• I find the dropper more curious. If you're riding that steep a terrain, surely you're better off with an XC bike no? Also 140mm rotors on a 'fast' bike?

  • There was a GCN video about using them on descents. It's gotta be safer than sitting on the top tube... But I don't see why you'd want that on a gravel bike, it's only full-blown roadies going down Alpine passes at 100 km/h who'd need them, not people riding gravel bikes.

    The only situation I can think of where this makes sense is if you're riding a really long route which is 90% road and 10% downhill/dirt jump or something weird like that? i.e. you need close-to-MTB capability for short bits of a ride but are mostly crusing on tarmac at road bike speeds where an MTB would be too slow.

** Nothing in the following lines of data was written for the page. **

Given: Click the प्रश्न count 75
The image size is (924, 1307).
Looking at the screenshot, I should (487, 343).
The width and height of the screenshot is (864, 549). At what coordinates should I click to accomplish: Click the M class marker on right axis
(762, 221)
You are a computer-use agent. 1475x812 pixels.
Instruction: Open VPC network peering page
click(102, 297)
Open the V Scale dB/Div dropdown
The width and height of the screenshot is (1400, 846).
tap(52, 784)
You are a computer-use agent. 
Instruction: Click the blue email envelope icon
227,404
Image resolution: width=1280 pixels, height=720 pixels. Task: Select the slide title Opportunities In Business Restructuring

  • 10% downhill/dirt jump

    Eh?
    So...cruising at road bike speeds on knobblies and suspension..
    But then you want to do a couple of table tops at Fort Williams?

    @PhilDAS I'm all for both, but the lines are getting a bit blurry now. A light, fast, XC bike will be far more capable than this. This just seems like an a bike by numbers. Hey we haz the tech...we can build madness!

    Saying that....would totally have a go!

  • Some CX racers swear by dropper posts. They run 1x and rig up the left brifter to dropper post. TrainerRoad how-to here
    Doesn't quite invalidate the 'just get a MTB argument' but there's proper precedent for droppers on dropbars at least.